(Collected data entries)
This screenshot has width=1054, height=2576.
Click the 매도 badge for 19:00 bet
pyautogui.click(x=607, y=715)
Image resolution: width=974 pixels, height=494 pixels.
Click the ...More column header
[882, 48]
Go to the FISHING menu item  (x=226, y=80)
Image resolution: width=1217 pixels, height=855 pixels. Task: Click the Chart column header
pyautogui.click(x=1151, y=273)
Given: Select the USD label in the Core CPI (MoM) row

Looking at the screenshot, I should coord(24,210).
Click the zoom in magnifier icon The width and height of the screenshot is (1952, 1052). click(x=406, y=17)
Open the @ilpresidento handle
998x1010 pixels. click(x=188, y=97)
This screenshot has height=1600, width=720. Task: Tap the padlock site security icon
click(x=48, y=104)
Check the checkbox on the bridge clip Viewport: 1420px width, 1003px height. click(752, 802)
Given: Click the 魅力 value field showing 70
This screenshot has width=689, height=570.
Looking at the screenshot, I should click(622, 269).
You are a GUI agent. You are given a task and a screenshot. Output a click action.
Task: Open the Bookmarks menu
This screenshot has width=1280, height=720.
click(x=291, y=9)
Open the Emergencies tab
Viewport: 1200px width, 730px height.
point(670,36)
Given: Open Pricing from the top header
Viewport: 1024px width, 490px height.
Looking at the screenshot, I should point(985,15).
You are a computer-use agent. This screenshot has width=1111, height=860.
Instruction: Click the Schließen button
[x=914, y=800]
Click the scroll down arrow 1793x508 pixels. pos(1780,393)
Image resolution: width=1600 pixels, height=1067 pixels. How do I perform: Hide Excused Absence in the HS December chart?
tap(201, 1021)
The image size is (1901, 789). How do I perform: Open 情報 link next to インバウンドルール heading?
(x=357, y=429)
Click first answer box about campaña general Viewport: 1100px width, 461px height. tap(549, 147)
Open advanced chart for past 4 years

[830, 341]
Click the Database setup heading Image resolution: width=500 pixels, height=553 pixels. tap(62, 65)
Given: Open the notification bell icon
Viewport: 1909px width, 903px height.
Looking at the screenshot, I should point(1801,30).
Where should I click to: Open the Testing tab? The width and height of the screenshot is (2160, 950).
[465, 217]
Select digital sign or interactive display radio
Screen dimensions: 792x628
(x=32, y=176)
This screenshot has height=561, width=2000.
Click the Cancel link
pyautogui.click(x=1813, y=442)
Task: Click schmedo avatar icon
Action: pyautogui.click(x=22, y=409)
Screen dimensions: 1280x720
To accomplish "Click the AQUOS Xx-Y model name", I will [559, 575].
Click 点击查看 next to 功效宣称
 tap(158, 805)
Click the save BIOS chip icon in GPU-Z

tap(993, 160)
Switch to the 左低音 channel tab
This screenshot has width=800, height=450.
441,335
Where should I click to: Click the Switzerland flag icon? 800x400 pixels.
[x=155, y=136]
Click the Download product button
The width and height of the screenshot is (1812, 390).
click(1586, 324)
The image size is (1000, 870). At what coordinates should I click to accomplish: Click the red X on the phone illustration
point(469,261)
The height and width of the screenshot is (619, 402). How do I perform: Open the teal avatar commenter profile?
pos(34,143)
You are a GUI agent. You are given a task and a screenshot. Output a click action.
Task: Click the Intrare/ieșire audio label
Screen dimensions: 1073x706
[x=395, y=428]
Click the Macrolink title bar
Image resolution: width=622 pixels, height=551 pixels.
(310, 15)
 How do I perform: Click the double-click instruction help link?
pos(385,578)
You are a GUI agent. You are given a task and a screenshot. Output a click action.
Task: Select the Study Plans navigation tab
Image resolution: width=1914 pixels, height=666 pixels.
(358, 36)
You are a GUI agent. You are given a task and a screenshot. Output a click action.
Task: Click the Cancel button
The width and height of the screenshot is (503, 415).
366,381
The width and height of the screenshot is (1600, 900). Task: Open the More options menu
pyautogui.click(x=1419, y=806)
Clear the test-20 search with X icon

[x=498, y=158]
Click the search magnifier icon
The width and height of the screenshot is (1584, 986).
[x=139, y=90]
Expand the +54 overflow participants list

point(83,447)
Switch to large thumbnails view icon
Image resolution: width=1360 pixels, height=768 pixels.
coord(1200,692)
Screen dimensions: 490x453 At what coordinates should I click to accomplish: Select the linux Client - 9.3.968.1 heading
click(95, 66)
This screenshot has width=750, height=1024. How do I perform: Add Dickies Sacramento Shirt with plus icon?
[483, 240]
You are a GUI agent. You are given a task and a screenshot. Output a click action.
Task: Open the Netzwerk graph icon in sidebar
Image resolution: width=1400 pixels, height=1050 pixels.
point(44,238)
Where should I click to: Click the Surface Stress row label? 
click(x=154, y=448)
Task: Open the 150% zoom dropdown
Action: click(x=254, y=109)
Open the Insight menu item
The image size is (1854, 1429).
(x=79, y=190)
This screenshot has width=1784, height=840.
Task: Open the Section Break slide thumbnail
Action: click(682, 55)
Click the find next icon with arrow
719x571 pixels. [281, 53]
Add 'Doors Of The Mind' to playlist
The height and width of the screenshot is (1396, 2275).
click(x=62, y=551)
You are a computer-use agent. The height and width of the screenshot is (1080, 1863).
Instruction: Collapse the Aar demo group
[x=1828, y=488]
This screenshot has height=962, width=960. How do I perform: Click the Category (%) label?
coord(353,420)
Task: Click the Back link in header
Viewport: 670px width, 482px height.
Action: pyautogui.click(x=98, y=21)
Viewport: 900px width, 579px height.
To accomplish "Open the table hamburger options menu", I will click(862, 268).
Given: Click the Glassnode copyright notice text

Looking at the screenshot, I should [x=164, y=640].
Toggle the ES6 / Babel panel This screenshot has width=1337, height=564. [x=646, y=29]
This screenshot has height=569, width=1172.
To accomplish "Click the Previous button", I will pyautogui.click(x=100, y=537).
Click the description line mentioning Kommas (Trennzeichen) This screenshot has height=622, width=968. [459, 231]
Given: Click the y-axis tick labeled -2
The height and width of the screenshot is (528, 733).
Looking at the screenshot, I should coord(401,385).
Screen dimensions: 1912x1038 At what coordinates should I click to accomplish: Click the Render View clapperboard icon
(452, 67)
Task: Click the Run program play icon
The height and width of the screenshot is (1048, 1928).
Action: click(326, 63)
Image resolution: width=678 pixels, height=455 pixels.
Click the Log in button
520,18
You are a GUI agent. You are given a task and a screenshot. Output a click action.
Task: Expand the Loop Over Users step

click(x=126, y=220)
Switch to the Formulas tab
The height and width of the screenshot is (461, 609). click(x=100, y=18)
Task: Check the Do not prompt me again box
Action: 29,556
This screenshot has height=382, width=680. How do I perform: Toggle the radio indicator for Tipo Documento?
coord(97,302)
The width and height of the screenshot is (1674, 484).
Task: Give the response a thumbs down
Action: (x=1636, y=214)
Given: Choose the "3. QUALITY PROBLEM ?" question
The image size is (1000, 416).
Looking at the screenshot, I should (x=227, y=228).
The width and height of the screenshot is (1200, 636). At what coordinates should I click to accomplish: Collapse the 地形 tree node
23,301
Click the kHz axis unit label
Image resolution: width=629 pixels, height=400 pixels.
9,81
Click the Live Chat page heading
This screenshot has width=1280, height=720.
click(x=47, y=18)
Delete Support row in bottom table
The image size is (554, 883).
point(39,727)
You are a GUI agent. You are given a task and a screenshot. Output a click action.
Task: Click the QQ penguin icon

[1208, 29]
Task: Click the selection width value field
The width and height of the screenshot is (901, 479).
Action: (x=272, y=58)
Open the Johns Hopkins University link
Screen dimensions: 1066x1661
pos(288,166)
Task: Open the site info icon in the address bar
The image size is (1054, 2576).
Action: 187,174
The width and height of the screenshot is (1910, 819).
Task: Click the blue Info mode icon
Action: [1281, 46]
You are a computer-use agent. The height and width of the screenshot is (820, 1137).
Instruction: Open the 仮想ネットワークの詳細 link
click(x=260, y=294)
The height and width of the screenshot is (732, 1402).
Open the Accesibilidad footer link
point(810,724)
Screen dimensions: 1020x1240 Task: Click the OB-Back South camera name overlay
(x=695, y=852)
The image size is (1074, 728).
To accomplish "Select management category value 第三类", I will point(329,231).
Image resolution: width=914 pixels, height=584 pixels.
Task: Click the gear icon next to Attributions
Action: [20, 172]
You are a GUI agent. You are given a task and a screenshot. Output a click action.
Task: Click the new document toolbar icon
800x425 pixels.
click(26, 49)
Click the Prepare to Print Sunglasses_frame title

• **WHAT TO WORK ON**:
Your output should be the lines from the one with "Task: Click the QQ penguin icon" through the end of the records above, copied exactly.

• **ANSWER BELOW**:
Task: Click the QQ penguin icon

[1208, 29]
Task: Click the selection width value field
The width and height of the screenshot is (901, 479).
Action: (x=272, y=58)
Open the Johns Hopkins University link
Screen dimensions: 1066x1661
pos(288,166)
Task: Open the site info icon in the address bar
The image size is (1054, 2576).
Action: 187,174
The width and height of the screenshot is (1910, 819).
Task: Click the blue Info mode icon
Action: [1281, 46]
You are a computer-use agent. The height and width of the screenshot is (820, 1137).
Instruction: Open the 仮想ネットワークの詳細 link
click(x=260, y=294)
The height and width of the screenshot is (732, 1402).
Open the Accesibilidad footer link
point(810,724)
Screen dimensions: 1020x1240 Task: Click the OB-Back South camera name overlay
(x=695, y=852)
The image size is (1074, 728).
To accomplish "Select management category value 第三类", I will point(329,231).
Image resolution: width=914 pixels, height=584 pixels.
Task: Click the gear icon next to Attributions
Action: [20, 172]
You are a GUI agent. You are given a task and a screenshot. Output a click action.
Task: Click the new document toolbar icon
800x425 pixels.
click(26, 49)
Click the Prepare to Print Sunglasses_frame title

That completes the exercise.